To his relief, he still appeared to be in the clearing. His watch had stopped at 6.45, but he guessed it must be pretty late; all signs of sunlight had vanished and it was even darker than before. Tracy had gone, and someone had cleared away all the old beer cans and other trash – including the stone.
‘The park keeper must have been here,’ thought Steven. ‘Why didn’t he wake me up? I’ve been asleep for ages.’
He got up, brushing dead leaves off his clothes and trying to make sense of what had happened. ‘I suppose I must have had a look through that Gateway,’ he said shakily. ‘Tracy did say we could just look…’
Where was Tracy? She must have gone home without him. Typical – leaving him to sleep on and get into trouble for being late.
Why had he gone to sleep, anyway? He looked around the clearing and shivered.
‘Time I was out of here,’ he muttered. ‘Looks like I’ve had a lucky escape.’
He began to pick his way back along the bramble path, eager to get home and back to normality. He hoped Mum wouldn’t confiscate his GameBox to punish him for being late. He was looking forward to a game of McDivott before bed…
It seemed to be taking him ages to get out of the copse. He stopped and looked around, but all he could see were endless trees in all directions.
‘I must have come the wrong way,’ he thought. ‘I didn’t think the wood was this big…’
Then he realised the trees themselves had got bigger. Huge, in fact, with great big thick trunks and tall twisty branches that stretched up into the twilit sky. Neatly-cut grass covered the ground, dotted with small bright flowers of every colour. Weirdest of all, everything was glowing slightly, from the smooth green lawn under his feet to the small patches of deep blue he could see through the foliage overhead.
‘How did all this get here?’ he asked himself. ‘And why is everything glowing, now the sun’s gone down?’
Things didn’t just glow on their own. At least, not in the normal world…
‘Oh no,’ he said, shaking his head. ‘Oh no. It can’t be…’
Now he really was scared. He dashed about madly, first one way, then another, trying to find a way out of this weird wood. He went on running until he was out of breath, then sat down on the grass and shut his eyes tight.
‘Please, please, make it go away,’ he wailed.
‘Make what go away?’ said a cheerful voice nearby.
‘All this,’ said Steven, shutting his eyes tighter still. ‘F-Fairyland, or whatever it is. It’s not supposed to exist!’

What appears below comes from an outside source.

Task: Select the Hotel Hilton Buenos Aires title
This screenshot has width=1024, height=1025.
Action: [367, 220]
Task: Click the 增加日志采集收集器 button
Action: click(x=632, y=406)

‘Sorry about that,’ said the voice. ‘But I’m afraid it very much does exist, which means I can’t really make it go away. I suppose what you actually want me to do is make you go away.’
‘Can you do that?’ said Steven.
‘I can try.’
‘Oh, yes, please! Just do it, now.’
‘All right, then. Open your eyes.’
Steven opened his eyes. Before him on the gently glowing grass stood the most hideous creature he’d ever seen in his life.
It was a spider – but a ridiculously big one, about twice the size of Steven himself. Yellow and black tiger stripes covered its great fat body and long hairy legs. It had ten horrid red eyes waving about on stalks, and a cavernous mouth lined with giant yellow fangs that dripped with noxious green gunge.
Faced with a horror of this enormity, there was only one thing to do. Steven turned and ran for his life.